If you’re confused by the difference between living trust vs. will, don’t worry – you’re in good company. Many people confuse these terms. End the confusion and find out the key similarities and differences between them.
Both a living trust and a will are used to instruct your heirs on who gets your assets, when they get it, and how it will be given to them. For most people with an average-sized estate, a will is more than sufficient for their needs.
However, if your estate is much larger than average, it’s worth looking into the potential benefits of setting up a living trust, despite the fact that this will be more costly and complicated to set up.
Living trusts (LTs) are not subject to probate, whereas a will is. If you have property outside of your home state, your estate will have to cover the extra cost of that property undergoing the probate procedure in that other state.

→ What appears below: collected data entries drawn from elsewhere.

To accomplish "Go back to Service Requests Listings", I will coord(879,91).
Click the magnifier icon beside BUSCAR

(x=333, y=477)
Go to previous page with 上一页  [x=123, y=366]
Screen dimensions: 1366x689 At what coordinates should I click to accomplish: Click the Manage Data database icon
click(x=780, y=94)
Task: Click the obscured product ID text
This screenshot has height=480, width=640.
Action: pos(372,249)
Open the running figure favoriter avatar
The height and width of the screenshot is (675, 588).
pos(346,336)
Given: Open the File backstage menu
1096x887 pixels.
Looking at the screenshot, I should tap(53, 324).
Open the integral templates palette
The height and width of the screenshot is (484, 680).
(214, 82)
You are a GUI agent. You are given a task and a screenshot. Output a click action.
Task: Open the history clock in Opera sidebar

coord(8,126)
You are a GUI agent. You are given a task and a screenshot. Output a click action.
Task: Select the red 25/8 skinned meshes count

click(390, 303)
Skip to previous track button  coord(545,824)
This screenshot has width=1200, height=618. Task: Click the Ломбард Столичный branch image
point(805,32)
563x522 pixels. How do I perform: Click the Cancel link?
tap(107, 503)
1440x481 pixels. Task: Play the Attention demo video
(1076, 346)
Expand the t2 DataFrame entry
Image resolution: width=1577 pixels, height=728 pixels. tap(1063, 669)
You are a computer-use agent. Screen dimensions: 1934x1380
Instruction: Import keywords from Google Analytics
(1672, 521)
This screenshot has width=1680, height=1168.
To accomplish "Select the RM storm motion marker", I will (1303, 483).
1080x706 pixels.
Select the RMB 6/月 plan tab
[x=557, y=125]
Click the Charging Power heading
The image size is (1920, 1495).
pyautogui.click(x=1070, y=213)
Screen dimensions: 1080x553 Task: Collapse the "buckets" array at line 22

Unlike a will, LTs do not have automatic supervision from the court in the event of a dispute, and they do not become public record after you die. If you anticipate that some of your beneficiaries will challenge the provisions of your LT, or that there will be creditor disputes, ensure that you have a plan for dealing with this.
With a will, you’ll need to appoint a power of attorney to manage your assets and oversee their distribution according to your instructions. With an LT, you can manage the assets in the trust while you are still alive and able, and appoint a successor to take your place when managing it yourself is no longer possible.
Costs of a living trust vs. will
Wills are less costly than LTs to prepare, however the probate fees can be very high. LTs are more costly to set up, manage, and fund, but are exempt from probate costs after you pass away. You’ll have to compare the anticipated costs of each option to see what will be more cost effective in your unique situation. Additionally, if over the long term an LT is more cost effective, but you can’t afford to set one up because cash flow is tight, you may be better off using a will to save on costs now.
What happens if you die without a living trust or will
If you pass away before you have a chance to prepare instructions for the handling of your assets (whether via an LT or will), state law will determine how your assets are distributed. While many times this works out fine (for example, if state law dictates that your loving spouse should get all of your property), other times it may not (for example, if your only surviving heir is an adult child with a severe gambling problem who will gamble away all of your assets upon receiving them).
Familiarizing yourself with differences between living trust vs. will is important
Don’t leave the handling of your assets to chance. Learn about the differences between LTs and wills, and choose the option that best fits your needs.